| GIVEN RECORDS |
^^^^^^^^^^^^^^^^

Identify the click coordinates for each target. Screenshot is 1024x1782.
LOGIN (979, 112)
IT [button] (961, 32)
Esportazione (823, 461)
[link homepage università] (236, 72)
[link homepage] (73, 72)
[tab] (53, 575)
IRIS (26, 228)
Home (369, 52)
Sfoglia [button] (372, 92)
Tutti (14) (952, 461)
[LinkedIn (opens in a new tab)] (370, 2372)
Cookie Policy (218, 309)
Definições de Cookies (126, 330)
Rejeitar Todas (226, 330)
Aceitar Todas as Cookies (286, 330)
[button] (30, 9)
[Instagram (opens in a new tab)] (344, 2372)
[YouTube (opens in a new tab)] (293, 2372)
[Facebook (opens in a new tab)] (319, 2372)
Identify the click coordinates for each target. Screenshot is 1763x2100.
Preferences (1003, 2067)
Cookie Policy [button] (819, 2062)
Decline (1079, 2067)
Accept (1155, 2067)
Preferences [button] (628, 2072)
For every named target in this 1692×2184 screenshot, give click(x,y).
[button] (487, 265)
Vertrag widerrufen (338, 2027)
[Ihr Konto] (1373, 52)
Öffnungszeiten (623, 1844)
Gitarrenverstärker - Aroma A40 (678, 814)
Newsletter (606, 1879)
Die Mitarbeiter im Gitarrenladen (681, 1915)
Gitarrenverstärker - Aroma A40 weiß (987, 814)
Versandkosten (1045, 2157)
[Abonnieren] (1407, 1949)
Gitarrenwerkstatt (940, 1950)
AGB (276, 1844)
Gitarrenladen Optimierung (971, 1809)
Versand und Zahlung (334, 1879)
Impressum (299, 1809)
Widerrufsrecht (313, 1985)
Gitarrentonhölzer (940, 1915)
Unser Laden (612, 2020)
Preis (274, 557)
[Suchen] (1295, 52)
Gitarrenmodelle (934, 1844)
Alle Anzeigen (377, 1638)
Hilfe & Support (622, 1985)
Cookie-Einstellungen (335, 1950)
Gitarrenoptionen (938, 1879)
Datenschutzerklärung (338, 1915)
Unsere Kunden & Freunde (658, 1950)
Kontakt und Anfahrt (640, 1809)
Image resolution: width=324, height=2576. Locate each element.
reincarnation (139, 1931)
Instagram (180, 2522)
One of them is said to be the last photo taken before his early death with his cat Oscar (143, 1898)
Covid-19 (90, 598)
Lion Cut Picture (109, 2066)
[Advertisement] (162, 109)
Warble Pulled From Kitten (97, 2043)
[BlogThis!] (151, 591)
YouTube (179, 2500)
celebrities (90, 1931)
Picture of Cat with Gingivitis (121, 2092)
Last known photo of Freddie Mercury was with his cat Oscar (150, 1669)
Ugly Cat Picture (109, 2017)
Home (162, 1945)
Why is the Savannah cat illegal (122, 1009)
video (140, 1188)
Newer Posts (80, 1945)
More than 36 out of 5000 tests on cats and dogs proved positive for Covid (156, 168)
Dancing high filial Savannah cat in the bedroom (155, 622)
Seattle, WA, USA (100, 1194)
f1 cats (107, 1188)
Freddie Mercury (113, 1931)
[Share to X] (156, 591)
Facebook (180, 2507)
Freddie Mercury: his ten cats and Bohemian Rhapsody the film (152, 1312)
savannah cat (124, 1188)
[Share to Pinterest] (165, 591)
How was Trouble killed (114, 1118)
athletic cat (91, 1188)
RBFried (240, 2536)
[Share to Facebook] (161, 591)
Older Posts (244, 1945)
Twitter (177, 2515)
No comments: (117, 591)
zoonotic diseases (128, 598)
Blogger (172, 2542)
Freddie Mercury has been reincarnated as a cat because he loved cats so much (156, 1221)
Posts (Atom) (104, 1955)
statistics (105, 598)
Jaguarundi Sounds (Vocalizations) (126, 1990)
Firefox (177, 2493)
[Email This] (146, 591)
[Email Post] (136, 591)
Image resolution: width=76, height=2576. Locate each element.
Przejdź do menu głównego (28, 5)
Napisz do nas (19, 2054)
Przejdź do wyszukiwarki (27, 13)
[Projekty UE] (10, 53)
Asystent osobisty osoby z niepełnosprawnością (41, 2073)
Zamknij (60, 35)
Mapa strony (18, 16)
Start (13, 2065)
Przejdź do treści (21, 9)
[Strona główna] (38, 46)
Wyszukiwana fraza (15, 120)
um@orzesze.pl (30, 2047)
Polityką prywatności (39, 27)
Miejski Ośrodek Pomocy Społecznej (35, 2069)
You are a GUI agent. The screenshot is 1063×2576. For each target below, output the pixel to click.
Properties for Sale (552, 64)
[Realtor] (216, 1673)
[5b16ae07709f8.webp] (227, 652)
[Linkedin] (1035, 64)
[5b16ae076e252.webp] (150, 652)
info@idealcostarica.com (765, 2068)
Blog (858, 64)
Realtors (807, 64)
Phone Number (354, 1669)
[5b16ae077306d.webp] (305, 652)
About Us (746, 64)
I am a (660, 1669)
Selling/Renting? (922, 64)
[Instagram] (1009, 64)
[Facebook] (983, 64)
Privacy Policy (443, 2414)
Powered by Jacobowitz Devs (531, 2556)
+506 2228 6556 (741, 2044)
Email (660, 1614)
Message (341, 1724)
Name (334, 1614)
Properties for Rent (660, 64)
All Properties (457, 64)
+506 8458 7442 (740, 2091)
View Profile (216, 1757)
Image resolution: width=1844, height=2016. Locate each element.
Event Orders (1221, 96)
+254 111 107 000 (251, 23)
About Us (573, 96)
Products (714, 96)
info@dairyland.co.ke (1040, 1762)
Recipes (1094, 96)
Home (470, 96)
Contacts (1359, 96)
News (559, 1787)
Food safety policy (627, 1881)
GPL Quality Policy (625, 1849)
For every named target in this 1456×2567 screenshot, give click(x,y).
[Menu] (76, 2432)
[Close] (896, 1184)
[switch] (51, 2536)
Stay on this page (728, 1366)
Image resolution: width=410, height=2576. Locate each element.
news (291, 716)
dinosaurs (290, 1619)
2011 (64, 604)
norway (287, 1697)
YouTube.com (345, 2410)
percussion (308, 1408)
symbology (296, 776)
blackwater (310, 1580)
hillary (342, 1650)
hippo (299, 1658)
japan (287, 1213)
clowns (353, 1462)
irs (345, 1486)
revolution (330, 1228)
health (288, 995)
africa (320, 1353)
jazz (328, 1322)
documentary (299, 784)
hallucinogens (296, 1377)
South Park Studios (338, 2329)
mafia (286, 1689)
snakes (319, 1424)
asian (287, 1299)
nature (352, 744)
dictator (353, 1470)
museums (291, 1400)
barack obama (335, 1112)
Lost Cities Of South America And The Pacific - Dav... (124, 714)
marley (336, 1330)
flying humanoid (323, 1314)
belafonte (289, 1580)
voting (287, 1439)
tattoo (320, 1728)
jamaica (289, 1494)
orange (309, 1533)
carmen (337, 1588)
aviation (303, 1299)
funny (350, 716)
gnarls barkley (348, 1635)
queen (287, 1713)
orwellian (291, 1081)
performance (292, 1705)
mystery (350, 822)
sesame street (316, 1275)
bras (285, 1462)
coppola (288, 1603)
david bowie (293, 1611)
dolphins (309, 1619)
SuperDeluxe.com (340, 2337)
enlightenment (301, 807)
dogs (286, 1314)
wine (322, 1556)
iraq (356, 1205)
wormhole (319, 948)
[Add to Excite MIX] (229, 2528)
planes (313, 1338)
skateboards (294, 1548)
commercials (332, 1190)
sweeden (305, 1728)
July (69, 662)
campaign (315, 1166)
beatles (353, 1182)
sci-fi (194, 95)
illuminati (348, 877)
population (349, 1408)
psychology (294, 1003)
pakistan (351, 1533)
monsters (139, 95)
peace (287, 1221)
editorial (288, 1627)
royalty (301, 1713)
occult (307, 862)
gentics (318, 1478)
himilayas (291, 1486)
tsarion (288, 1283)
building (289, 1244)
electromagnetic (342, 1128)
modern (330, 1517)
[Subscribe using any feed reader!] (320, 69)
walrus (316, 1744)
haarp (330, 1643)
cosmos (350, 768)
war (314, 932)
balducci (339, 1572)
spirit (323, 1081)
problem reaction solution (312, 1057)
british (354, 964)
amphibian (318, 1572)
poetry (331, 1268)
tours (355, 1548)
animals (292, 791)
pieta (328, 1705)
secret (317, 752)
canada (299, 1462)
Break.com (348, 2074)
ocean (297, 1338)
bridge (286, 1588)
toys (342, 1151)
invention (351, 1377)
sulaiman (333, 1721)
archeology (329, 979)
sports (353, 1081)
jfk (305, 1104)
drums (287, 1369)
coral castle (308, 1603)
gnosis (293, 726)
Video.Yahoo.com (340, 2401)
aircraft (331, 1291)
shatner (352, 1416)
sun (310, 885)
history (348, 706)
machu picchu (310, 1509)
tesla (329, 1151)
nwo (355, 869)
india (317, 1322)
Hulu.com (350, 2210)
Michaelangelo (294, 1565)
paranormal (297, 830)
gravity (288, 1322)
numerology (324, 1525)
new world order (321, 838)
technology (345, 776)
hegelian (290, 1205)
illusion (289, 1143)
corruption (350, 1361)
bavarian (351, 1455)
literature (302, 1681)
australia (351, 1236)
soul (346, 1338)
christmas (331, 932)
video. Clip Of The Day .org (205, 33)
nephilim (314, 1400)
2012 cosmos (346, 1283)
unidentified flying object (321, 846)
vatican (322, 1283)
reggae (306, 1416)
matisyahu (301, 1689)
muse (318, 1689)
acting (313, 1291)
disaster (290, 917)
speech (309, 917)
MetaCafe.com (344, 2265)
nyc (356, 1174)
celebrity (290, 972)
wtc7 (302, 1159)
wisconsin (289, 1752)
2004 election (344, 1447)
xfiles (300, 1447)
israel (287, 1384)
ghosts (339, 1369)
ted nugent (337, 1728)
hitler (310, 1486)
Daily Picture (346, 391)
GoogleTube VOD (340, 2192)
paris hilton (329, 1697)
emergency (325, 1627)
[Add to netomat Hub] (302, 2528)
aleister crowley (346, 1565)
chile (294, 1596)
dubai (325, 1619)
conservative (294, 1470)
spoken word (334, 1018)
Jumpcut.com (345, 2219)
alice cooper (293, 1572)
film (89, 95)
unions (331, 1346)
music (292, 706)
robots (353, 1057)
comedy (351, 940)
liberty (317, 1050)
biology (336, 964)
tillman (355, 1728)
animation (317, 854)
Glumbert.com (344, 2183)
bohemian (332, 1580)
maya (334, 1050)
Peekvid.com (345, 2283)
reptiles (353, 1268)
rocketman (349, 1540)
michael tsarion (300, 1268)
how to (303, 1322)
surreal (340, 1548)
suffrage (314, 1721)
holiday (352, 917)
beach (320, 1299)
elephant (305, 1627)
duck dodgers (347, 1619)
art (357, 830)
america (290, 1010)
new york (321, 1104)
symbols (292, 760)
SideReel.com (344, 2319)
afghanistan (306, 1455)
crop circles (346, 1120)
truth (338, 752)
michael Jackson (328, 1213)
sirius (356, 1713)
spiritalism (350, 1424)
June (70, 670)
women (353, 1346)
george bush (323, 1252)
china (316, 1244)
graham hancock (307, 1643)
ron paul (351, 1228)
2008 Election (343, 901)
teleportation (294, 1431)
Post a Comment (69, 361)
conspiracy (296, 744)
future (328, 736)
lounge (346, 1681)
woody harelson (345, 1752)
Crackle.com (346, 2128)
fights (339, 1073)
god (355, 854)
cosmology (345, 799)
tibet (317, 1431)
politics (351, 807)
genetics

^^^^^^^^^^^^^^^^

Copy range, inclusive: the line holding "celebrities (90, 1931)" to the line holding "[Projekty UE] (10, 53)". Reproduce exactly those lines of the records above and no others.

| RESPONSE TO THIS TASK |
celebrities (90, 1931)
Picture of Cat with Gingivitis (121, 2092)
Last known photo of Freddie Mercury was with his cat Oscar (150, 1669)
Ugly Cat Picture (109, 2017)
Home (162, 1945)
Why is the Savannah cat illegal (122, 1009)
video (140, 1188)
Newer Posts (80, 1945)
More than 36 out of 5000 tests on cats and dogs proved positive for Covid (156, 168)
Dancing high filial Savannah cat in the bedroom (155, 622)
Seattle, WA, USA (100, 1194)
f1 cats (107, 1188)
Freddie Mercury (113, 1931)
[Share to X] (156, 591)
Facebook (180, 2507)
Freddie Mercury: his ten cats and Bohemian Rhapsody the film (152, 1312)
savannah cat (124, 1188)
[Share to Pinterest] (165, 591)
How was Trouble killed (114, 1118)
athletic cat (91, 1188)
RBFried (240, 2536)
[Share to Facebook] (161, 591)
Older Posts (244, 1945)
Twitter (177, 2515)
No comments: (117, 591)
zoonotic diseases (128, 598)
Blogger (172, 2542)
Freddie Mercury has been reincarnated as a cat because he loved cats so much (156, 1221)
Posts (Atom) (104, 1955)
statistics (105, 598)
Jaguarundi Sounds (Vocalizations) (126, 1990)
Firefox (177, 2493)
[Email This] (146, 591)
[Email Post] (136, 591)
Image resolution: width=76, height=2576. Locate each element.
Przejdź do menu głównego (28, 5)
Napisz do nas (19, 2054)
Przejdź do wyszukiwarki (27, 13)
[Projekty UE] (10, 53)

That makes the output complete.